DIRECTIONS: Print every line of the listing below, starting with the line that holds "Menu (688, 24)" and going on through the line that holds "Ministère de l'Éducation", both included, and print nothing else.

DATA TO PROCESS:
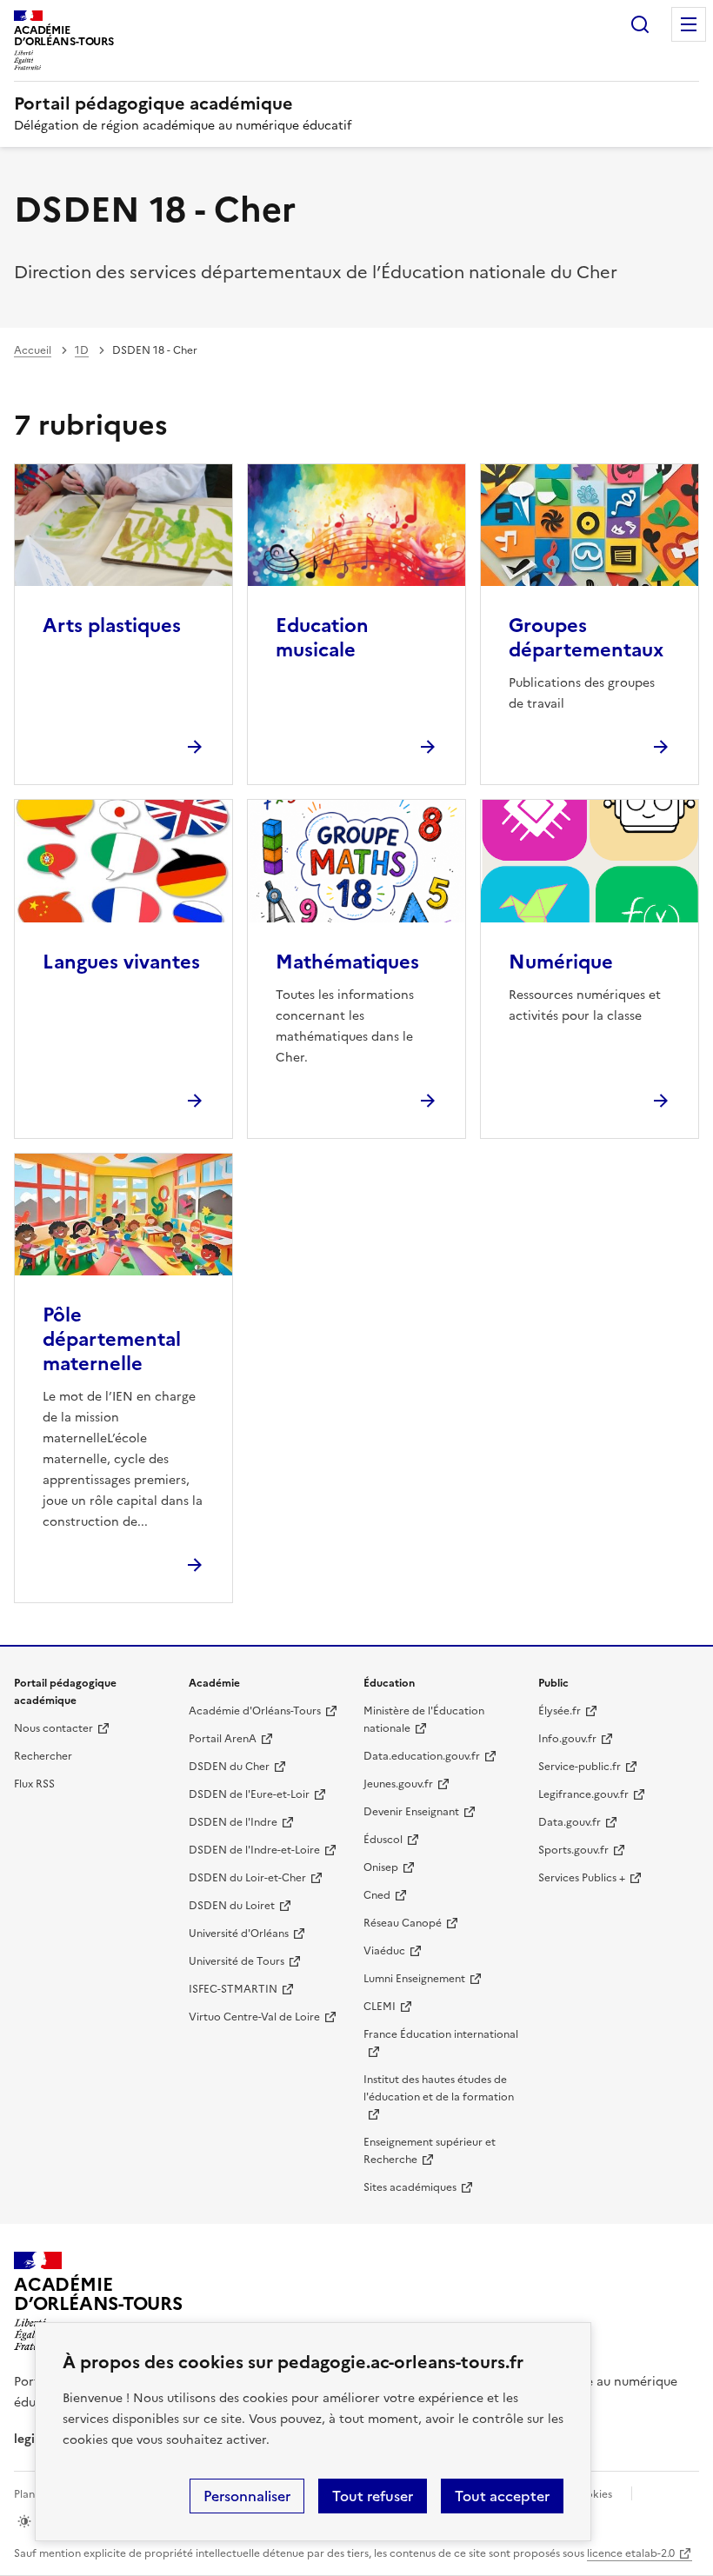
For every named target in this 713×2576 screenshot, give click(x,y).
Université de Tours (236, 1961)
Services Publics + (581, 1878)
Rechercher (640, 24)
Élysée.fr (559, 1711)
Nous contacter (53, 1728)
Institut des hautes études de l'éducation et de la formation (438, 2088)
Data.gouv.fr (569, 1822)
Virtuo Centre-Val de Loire (254, 2017)
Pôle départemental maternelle (112, 1339)
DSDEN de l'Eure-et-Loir (249, 1794)
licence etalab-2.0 (631, 2553)
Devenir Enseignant (411, 1812)
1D (82, 350)
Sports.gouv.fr (573, 1850)
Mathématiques (347, 962)
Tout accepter (502, 2496)
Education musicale (322, 637)
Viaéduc (384, 1951)
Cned (376, 1895)
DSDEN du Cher (229, 1766)
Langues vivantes (121, 962)
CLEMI (379, 2006)
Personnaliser (246, 2496)
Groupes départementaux (586, 637)
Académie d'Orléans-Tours (255, 1711)
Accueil (32, 350)
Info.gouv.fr (567, 1739)
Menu (688, 24)
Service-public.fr (579, 1766)
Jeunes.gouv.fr (398, 1784)
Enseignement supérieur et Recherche (429, 2150)
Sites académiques (409, 2187)
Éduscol (383, 1839)
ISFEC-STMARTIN (233, 1989)
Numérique (561, 962)
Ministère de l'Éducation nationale (423, 1719)
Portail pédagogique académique (153, 103)
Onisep (380, 1867)
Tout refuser (372, 2496)
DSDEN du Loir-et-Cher (247, 1878)
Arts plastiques (112, 625)
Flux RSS (34, 1784)
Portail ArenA (223, 1739)
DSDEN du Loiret (232, 1906)
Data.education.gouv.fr (421, 1756)
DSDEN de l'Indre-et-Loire (254, 1850)
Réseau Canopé (402, 1923)
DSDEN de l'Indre (233, 1822)
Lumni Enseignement (414, 1979)
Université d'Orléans (239, 1933)
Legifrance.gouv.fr (583, 1794)
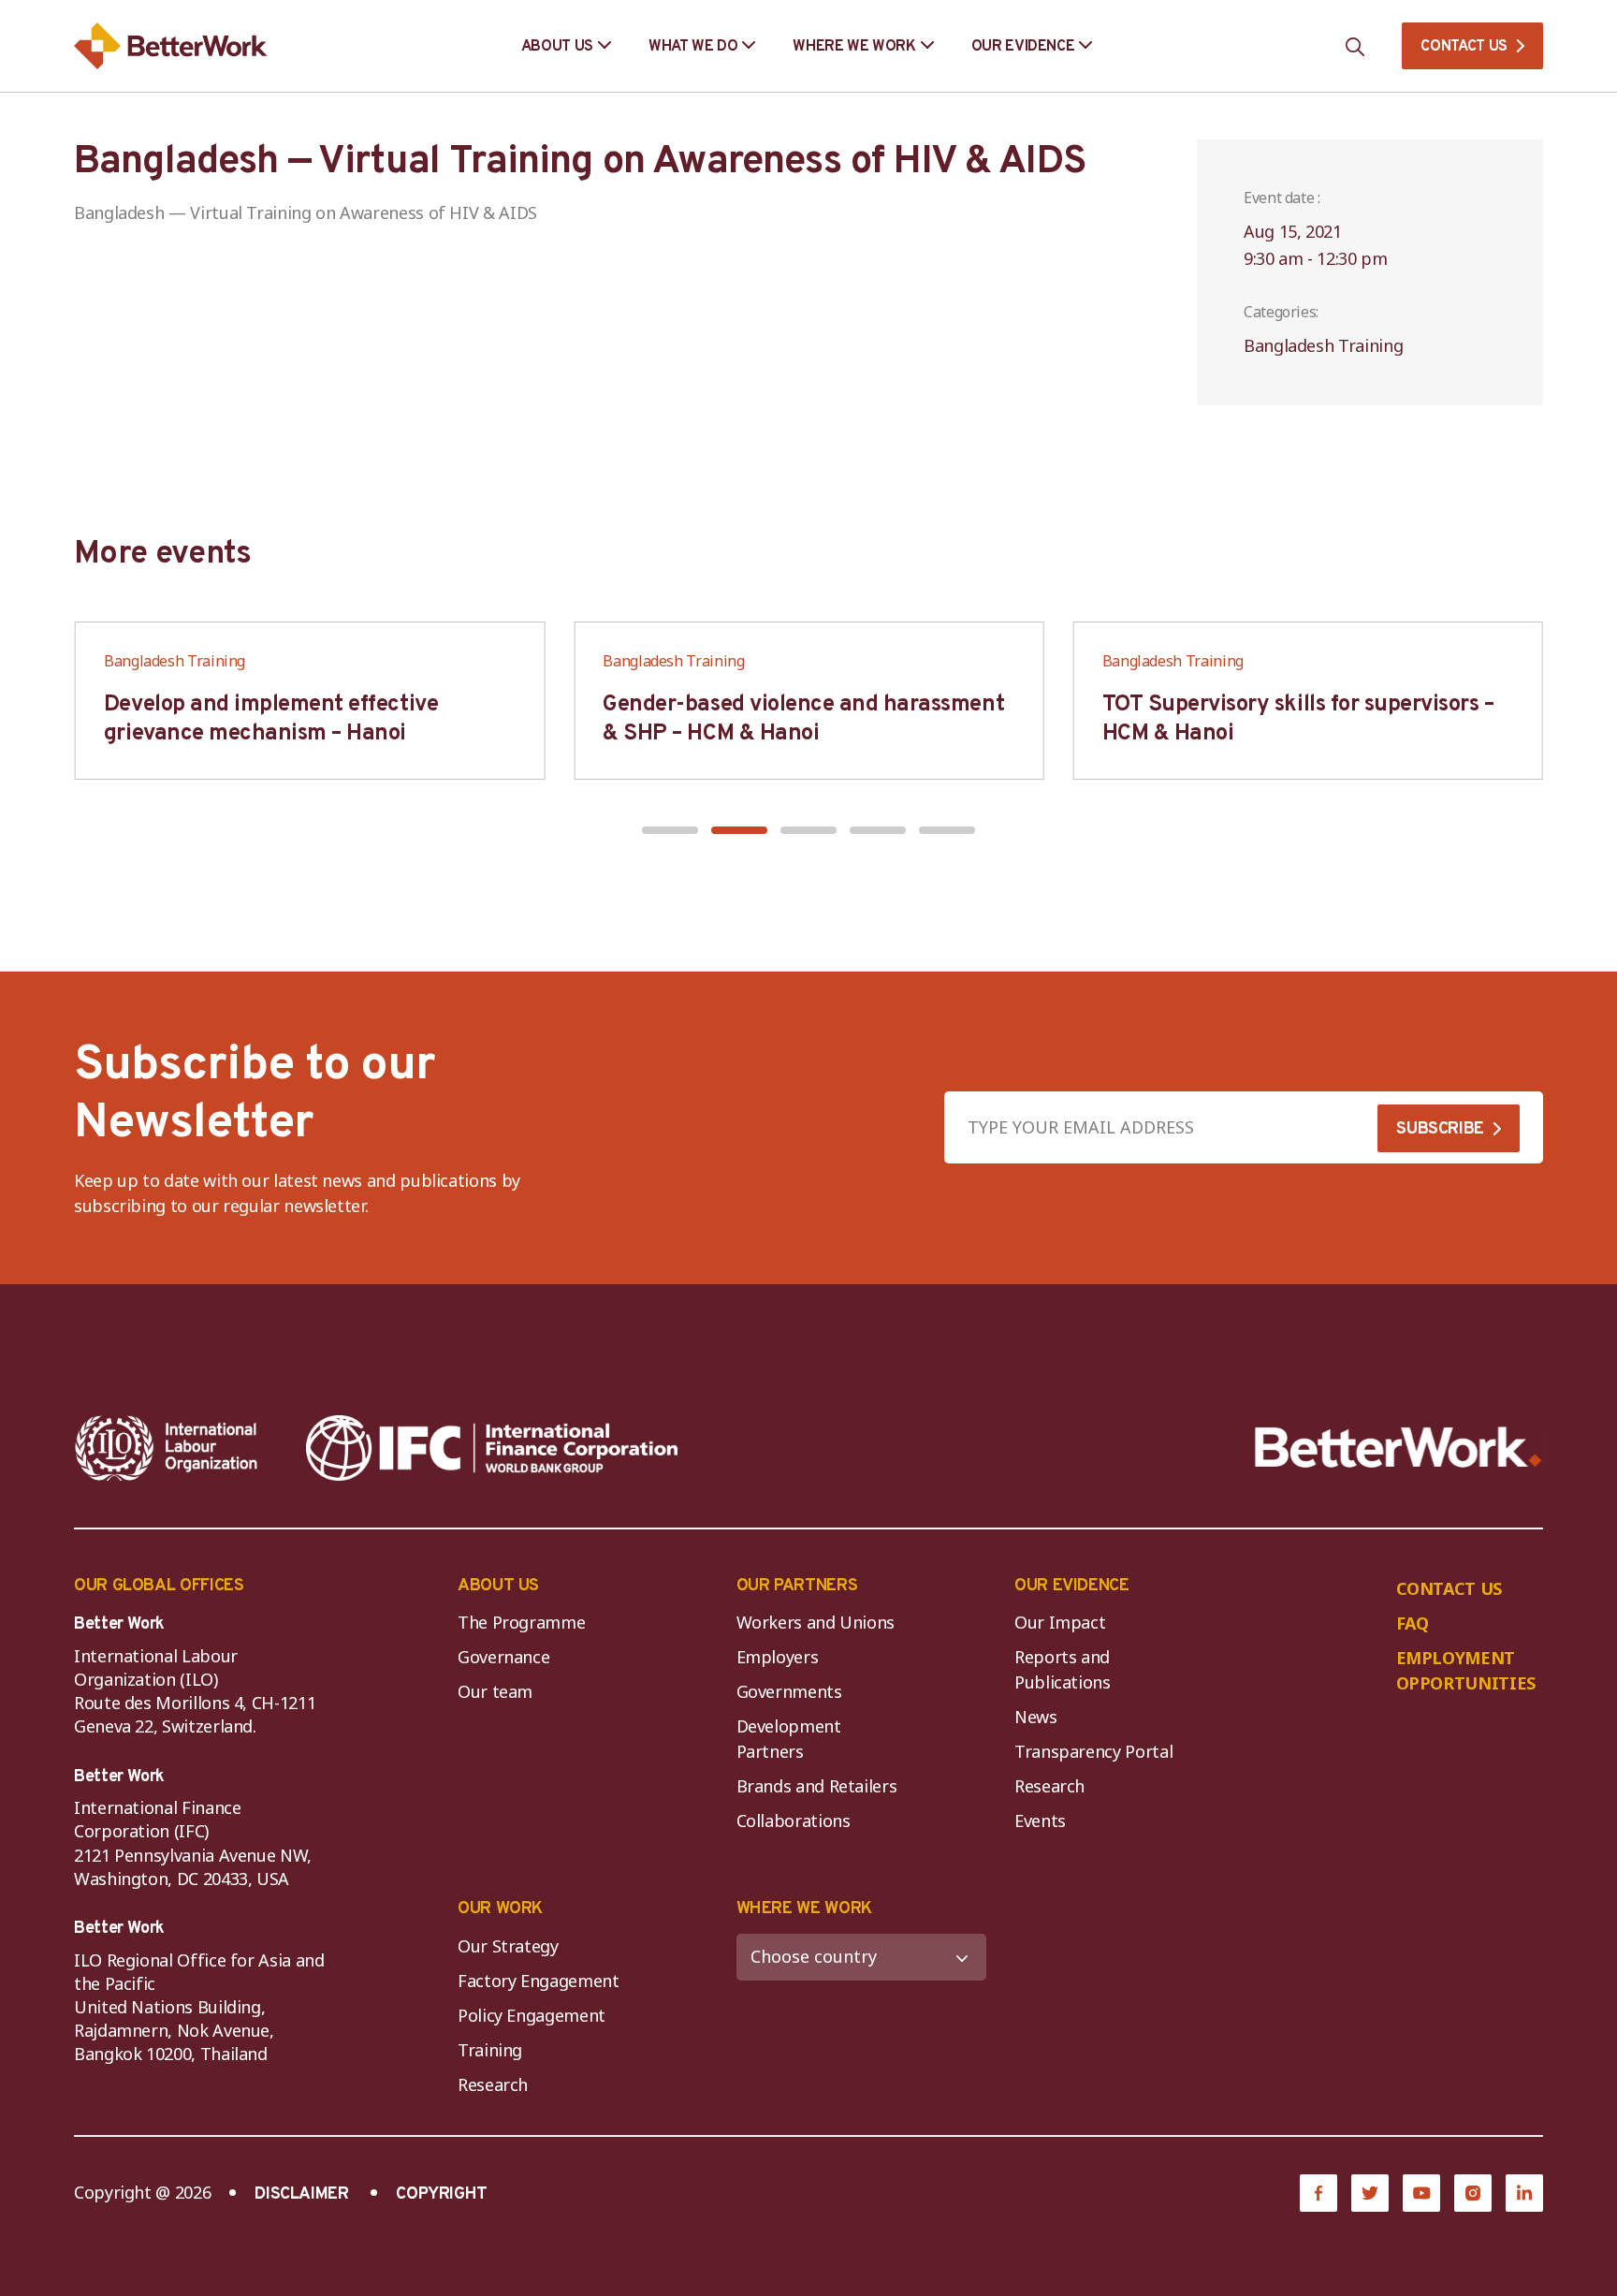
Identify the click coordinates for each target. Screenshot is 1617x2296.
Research (1049, 1786)
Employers (777, 1656)
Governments (789, 1691)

RESPONSE FOR THIS EXERCISE:
Menu (688, 24)
Service-public.fr (579, 1766)
Jeunes.gouv.fr (398, 1784)
Enseignement supérieur et Recherche (429, 2150)
Sites académiques (409, 2187)
Éduscol (383, 1839)
ISFEC-STMARTIN (233, 1989)
Numérique (561, 962)
Ministère de l'Éducation nationale (423, 1719)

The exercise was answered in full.